◆ TASK TO CARRY OUT ◆
Please copy the entries starting at the line with "The width and" and ending at the line with "click(x=781, y=77)", replacing "Stop" with "Halt" and changing nothing else.

-- start RECORDS PROVIDED --

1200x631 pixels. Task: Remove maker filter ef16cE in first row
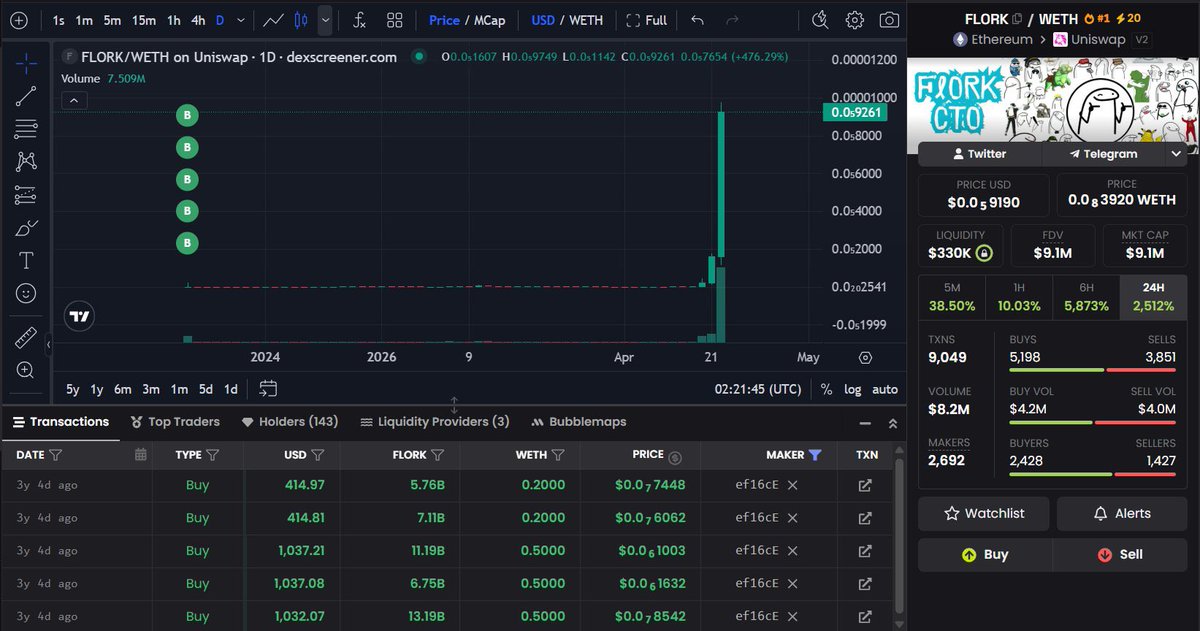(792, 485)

-- end RECORDS PROVIDED --
-- start RECORDS PROVIDED --

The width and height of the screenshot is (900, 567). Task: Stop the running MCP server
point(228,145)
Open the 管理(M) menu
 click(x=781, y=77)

-- end RECORDS PROVIDED --
-- start RECORDS PROVIDED --

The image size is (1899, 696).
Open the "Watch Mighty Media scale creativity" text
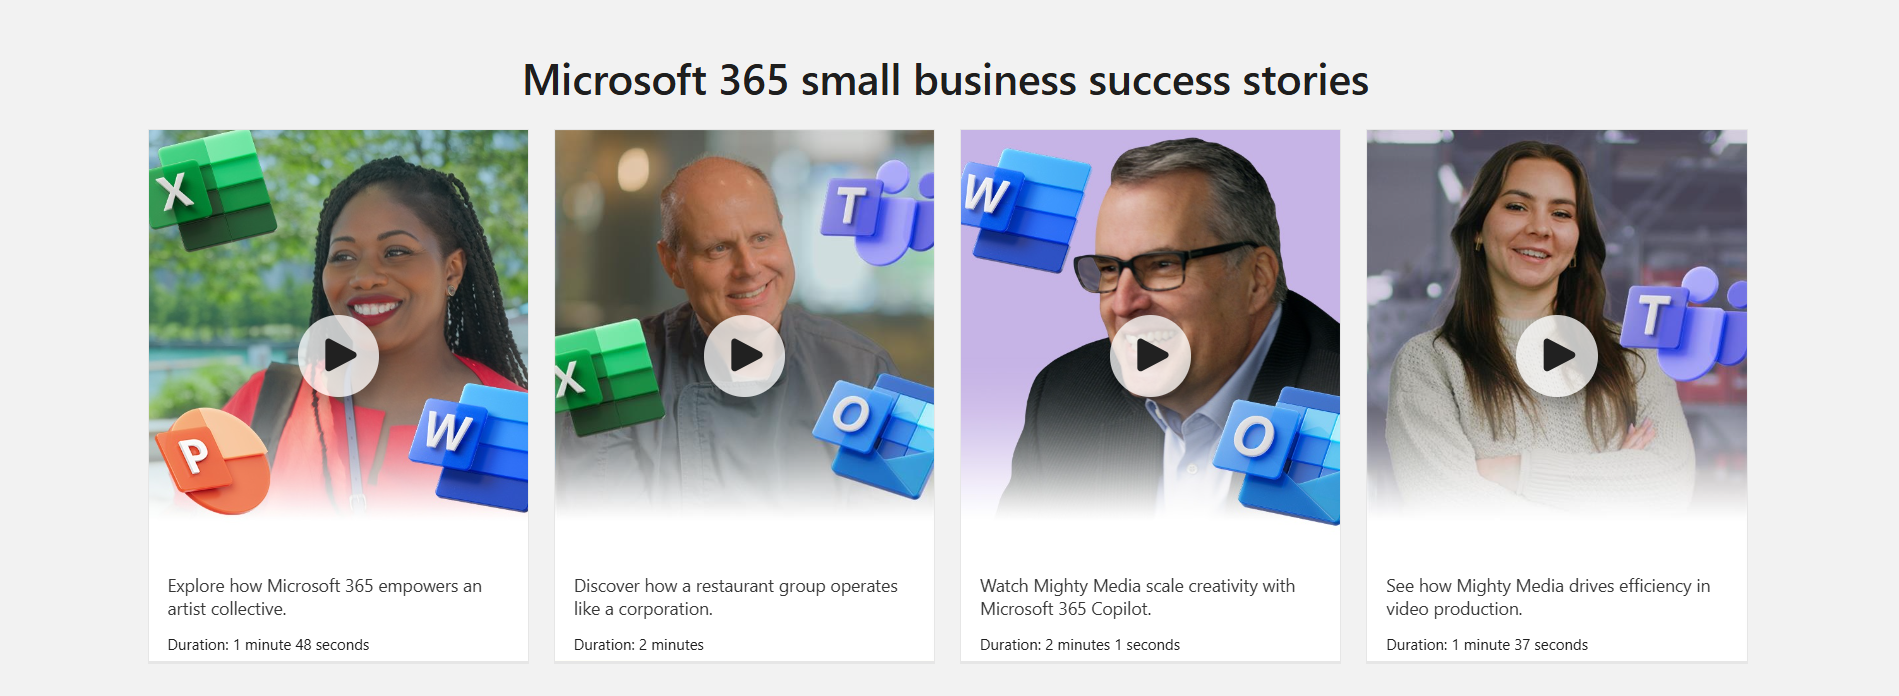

-- end RECORDS PROVIDED --

◆ THE RESPONSE ◆
The width and height of the screenshot is (900, 567). Task: Halt the running MCP server
point(228,145)
Open the 管理(M) menu
 click(x=781, y=77)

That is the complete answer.